(PROVIDED ENTRIES Opens)

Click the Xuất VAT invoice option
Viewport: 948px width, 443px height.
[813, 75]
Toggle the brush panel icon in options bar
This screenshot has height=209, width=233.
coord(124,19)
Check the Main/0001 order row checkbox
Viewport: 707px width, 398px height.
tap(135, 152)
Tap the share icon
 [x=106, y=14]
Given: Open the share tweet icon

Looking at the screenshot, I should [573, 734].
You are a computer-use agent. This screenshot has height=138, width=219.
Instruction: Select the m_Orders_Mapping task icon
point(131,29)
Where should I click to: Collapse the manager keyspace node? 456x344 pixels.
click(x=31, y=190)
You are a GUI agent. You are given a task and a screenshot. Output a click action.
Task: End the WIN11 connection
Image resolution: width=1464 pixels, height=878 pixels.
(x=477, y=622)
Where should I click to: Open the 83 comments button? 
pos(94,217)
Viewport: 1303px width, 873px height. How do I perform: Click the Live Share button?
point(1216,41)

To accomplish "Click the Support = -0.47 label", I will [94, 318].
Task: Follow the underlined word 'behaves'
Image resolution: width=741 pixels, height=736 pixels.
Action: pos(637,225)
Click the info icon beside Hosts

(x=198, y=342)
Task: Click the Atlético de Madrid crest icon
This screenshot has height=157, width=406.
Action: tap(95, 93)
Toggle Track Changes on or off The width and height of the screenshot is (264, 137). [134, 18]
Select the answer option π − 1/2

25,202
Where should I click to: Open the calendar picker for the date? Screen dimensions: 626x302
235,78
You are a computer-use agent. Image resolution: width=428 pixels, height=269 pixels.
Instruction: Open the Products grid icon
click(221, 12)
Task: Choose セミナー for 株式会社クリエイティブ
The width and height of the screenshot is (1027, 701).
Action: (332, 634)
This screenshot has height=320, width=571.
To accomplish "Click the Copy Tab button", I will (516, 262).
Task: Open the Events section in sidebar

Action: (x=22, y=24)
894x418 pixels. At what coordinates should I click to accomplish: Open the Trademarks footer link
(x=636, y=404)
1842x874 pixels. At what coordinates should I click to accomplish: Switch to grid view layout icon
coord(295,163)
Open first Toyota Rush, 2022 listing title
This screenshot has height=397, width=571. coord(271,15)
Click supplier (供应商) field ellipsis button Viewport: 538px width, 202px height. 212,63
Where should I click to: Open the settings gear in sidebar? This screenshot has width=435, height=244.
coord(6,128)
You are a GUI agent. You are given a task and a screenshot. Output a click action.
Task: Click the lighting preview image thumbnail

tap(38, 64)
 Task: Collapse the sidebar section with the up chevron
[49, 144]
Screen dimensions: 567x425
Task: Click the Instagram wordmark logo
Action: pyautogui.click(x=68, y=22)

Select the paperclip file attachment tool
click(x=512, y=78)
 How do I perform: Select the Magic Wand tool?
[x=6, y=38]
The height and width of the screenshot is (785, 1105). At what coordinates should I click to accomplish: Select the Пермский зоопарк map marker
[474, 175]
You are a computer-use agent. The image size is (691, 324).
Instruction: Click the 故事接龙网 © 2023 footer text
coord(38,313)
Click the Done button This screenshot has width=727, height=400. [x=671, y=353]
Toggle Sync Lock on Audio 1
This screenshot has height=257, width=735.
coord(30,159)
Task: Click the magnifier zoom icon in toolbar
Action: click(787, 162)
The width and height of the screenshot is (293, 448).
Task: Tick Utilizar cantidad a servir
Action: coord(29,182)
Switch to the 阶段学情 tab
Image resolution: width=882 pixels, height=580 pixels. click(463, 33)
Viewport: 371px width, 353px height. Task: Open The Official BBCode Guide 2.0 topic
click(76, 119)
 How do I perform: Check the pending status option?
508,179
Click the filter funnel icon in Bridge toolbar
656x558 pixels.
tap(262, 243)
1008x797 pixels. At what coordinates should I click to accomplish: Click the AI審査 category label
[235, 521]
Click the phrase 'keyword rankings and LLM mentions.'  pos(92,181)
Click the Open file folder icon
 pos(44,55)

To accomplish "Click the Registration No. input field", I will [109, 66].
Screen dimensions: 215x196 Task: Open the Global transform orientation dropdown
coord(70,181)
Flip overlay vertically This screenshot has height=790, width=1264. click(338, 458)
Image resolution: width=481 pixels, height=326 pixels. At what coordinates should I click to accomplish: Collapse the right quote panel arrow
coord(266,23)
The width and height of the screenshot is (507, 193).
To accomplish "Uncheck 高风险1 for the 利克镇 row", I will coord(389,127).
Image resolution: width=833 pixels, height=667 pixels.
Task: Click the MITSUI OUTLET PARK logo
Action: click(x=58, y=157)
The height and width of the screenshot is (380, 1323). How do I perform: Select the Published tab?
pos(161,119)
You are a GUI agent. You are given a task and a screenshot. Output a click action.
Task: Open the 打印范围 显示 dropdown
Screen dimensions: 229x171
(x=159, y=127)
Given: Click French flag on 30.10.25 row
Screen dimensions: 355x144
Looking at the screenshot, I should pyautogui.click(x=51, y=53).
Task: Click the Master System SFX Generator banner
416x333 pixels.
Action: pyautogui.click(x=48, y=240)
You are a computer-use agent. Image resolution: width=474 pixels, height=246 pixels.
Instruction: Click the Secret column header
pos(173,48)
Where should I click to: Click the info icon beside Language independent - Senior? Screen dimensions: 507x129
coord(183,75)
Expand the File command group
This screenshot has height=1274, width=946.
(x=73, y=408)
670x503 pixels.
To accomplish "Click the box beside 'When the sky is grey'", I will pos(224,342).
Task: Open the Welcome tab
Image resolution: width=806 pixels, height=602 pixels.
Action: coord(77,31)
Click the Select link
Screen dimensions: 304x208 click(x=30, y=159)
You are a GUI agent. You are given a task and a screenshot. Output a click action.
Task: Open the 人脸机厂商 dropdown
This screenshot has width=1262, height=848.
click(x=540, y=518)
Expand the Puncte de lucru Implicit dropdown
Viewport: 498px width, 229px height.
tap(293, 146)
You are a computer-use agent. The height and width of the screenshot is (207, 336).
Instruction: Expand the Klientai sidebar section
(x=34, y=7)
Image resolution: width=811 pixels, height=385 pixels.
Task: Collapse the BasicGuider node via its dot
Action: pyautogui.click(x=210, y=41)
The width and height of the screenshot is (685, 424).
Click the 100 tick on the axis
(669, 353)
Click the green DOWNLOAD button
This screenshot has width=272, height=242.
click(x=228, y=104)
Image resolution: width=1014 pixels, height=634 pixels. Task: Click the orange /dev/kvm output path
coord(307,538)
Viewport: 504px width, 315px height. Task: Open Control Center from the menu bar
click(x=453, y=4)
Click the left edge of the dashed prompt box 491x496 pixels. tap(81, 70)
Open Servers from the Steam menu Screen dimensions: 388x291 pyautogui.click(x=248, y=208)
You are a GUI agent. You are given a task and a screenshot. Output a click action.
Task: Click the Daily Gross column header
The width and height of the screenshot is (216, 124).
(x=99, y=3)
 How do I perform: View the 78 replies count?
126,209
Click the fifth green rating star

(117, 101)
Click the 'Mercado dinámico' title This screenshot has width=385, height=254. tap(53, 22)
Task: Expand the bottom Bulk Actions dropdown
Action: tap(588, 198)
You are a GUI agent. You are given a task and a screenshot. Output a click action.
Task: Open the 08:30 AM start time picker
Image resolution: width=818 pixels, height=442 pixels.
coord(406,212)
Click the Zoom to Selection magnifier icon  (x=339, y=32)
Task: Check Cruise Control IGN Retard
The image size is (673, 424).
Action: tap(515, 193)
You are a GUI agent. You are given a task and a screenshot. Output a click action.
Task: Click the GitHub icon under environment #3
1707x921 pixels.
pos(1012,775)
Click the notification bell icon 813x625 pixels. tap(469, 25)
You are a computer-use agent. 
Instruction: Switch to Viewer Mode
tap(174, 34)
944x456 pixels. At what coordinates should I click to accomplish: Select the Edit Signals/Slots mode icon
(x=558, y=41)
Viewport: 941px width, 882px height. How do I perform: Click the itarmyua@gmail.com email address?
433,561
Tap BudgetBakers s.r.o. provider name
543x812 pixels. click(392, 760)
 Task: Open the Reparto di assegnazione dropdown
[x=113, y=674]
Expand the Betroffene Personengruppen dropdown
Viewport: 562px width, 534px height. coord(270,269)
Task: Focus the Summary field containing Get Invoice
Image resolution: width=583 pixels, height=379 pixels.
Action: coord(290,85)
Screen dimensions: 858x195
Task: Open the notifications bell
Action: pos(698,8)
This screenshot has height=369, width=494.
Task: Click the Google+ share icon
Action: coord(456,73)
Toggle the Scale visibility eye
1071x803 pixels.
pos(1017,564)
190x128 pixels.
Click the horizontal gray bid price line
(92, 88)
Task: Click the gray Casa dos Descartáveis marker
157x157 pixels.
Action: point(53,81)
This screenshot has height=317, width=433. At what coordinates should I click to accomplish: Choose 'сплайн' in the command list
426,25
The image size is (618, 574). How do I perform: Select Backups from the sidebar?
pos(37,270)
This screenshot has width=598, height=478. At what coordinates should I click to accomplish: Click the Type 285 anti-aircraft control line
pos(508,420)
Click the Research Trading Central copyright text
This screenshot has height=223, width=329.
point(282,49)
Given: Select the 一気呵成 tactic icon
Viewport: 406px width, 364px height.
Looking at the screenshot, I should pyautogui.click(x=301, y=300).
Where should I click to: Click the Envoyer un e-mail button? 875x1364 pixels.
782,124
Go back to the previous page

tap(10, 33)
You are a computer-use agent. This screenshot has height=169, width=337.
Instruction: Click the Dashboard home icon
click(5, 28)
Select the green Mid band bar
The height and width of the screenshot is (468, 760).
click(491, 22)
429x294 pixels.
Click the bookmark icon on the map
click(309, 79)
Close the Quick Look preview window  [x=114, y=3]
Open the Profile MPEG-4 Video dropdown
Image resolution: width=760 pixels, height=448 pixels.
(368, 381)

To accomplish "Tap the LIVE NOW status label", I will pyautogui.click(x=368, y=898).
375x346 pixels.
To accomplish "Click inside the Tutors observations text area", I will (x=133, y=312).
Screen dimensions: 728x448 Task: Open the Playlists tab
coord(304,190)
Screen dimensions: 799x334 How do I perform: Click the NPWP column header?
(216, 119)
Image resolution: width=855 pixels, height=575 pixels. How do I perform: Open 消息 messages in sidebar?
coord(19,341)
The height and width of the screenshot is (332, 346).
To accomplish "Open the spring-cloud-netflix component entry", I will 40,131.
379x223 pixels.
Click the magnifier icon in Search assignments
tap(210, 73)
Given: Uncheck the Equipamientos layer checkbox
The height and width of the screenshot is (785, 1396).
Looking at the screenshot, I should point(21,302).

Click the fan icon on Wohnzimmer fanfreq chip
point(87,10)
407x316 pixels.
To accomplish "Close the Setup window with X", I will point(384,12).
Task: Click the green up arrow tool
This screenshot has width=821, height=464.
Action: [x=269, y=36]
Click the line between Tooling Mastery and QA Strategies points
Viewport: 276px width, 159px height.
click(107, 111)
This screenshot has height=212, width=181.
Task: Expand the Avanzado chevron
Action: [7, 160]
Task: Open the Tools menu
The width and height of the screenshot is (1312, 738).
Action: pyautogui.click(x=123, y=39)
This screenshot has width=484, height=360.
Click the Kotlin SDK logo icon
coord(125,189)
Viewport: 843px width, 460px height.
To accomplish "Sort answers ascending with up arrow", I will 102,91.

(PROVIDED ENTRIES Closes)

# [EXERCISE REQUIREMENTS]
All lines from the opening of the records through the line where "This screenshot has height=320, width=571." occurs are to be output verbatim. No other line belongs in the answer.

# [SOLUTION FOR THIS EXERCISE]
Click the Xuất VAT invoice option
Viewport: 948px width, 443px height.
[813, 75]
Toggle the brush panel icon in options bar
This screenshot has height=209, width=233.
coord(124,19)
Check the Main/0001 order row checkbox
Viewport: 707px width, 398px height.
tap(135, 152)
Tap the share icon
 [x=106, y=14]
Given: Open the share tweet icon

Looking at the screenshot, I should [573, 734].
You are a computer-use agent. This screenshot has height=138, width=219.
Instruction: Select the m_Orders_Mapping task icon
point(131,29)
Where should I click to: Collapse the manager keyspace node? 456x344 pixels.
click(x=31, y=190)
You are a GUI agent. You are given a task and a screenshot. Output a click action.
Task: End the WIN11 connection
Image resolution: width=1464 pixels, height=878 pixels.
(x=477, y=622)
Where should I click to: Open the 83 comments button? 
pos(94,217)
Viewport: 1303px width, 873px height. How do I perform: Click the Live Share button?
point(1216,41)

To accomplish "Click the Support = -0.47 label", I will [94, 318].
Task: Follow the underlined word 'behaves'
Image resolution: width=741 pixels, height=736 pixels.
Action: pos(637,225)
Click the info icon beside Hosts

(x=198, y=342)
Task: Click the Atlético de Madrid crest icon
This screenshot has height=157, width=406.
Action: tap(95, 93)
Toggle Track Changes on or off The width and height of the screenshot is (264, 137). [134, 18]
Select the answer option π − 1/2

25,202
Where should I click to: Open the calendar picker for the date? Screen dimensions: 626x302
235,78
You are a computer-use agent. Image resolution: width=428 pixels, height=269 pixels.
Instruction: Open the Products grid icon
click(221, 12)
Task: Choose セミナー for 株式会社クリエイティブ
The width and height of the screenshot is (1027, 701).
Action: (332, 634)
This screenshot has height=320, width=571.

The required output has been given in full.